─── Belge bölümü
GENEL KURUL KONUŞMASI
Konu: CHP Grubu önerisi münasebetiyle
Yasama Yılı:2
Birleşim:114
Tarih:19.07.2017

MERAL DANIŞ BEŞTAŞ (Adana) - Sayın Başkan, değerli milletvekilleri; önerge üzerinde düşüncelerimi birazdan açıklayacağım ama ilke olarak bu önergeyi desteklediğimizi, lehine oy kullanacağımızı belirtmek istiyoruz.

Değerli milletvekilleri, geçen hafta bütün basın-yayın sansürü nedeniyle yeterince yansımadığını bildiğimiz Eş Genel Başkanımız Sayın Demirtaş'ın mektubunu sizlerle paylaşmak istiyoruz. Bu mektup... AKP Genel Başkanı Erdoğan'ın "Cumhurbaşkanı" sıfatıyla katıldığı G20 toplantısının ardından düzenlediği basın toplantısında Demirtaş için "terörist" "insanları öldürten kişi" gibi ifadeler kullandı. Demirtaş da bunun üzerine kendisine bir çağrı yaptı, aynen okuyorum:

"AKP Genel Başkanına Çağrı

Öncelikle, şahsımda milyonların iradesine yaptığın hakareti aynen iade ederim fakat başka bir açıdan da bu itirafın nedeniyle teşekkür etmek istiyorum. Bizimle ilgili "yargı" adı altında yürütülen sürecin yargıyla alakası olmadığını, kararın bizzat tarafından verildiğinin ispat külfetinden kurtardın bizi. Açık çağrı yapıyorum: Sekiz aydır emrindeki savcıların ve bazı hâkimlerin, 6-8 Ekim Kobani olayları için halkı sokağı yakıp yıkmaya çağırdığıma dair tek bir delil bulamadılar. Elinde böyle bir delil varsa çaresizlik içinde aleyhime delil arayan savcılarına teslim etmeni istiyorum.
──────
─── Sağlanan malzeme
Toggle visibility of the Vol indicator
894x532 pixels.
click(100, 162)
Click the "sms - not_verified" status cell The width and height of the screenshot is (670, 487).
──────
**Verilen görev 1**.
Belge bölümünde "MERAL DANIŞ BEŞTAŞ" sözcüklerini içeren yerle başlayıp "kullanacağımızı belirtmek istiyoruz." ile biten kısmı hiç değiştirmeden kopyalayın.
**Verilen görev 2**.
Şu ifadelerin her birinin belge bölümüyle uyuşup uyuşmadığını evet ya da hayır ile belirtin ve her yanıtı belge bölümünden belirleyici sözcükleri birebir alıntılayarak destekleyin: (a) Konuşmacı, önergenin lehine oy kullanacaklarını söylüyor. (b) Erdoğan, Demirtaş hakkındaki ifadeleri G20 toplantısından önce düzenlediği basın toplantısında kullandı. (c) Mektupta savcıların sekiz aydır aleyhte tek bir delil bulamadığı belirtiliyor.

**Sonuç 1**.
MERAL DANIŞ BEŞTAŞ (Adana) - Sayın Başkan, değerli milletvekilleri; önerge üzerinde düşüncelerimi birazdan açıklayacağım ama ilke olarak bu önergeyi desteklediğimizi, lehine oy kullanacağımızı belirtmek istiyoruz.

**Sonuç 2**.
(a) Evet: "bu önergeyi desteklediğimizi, lehine oy kullanacağımızı belirtmek istiyoruz"
(b) Hayır: "G20 toplantısının ardından düzenlediği basın toplantısında"
(c) Evet: "Sekiz aydır emrindeki savcıların ve bazı hâkimlerin, 6-8 Ekim Kobani olayları için halkı sokağı yakıp yıkmaya çağırdığıma dair tek bir delil bulamadılar."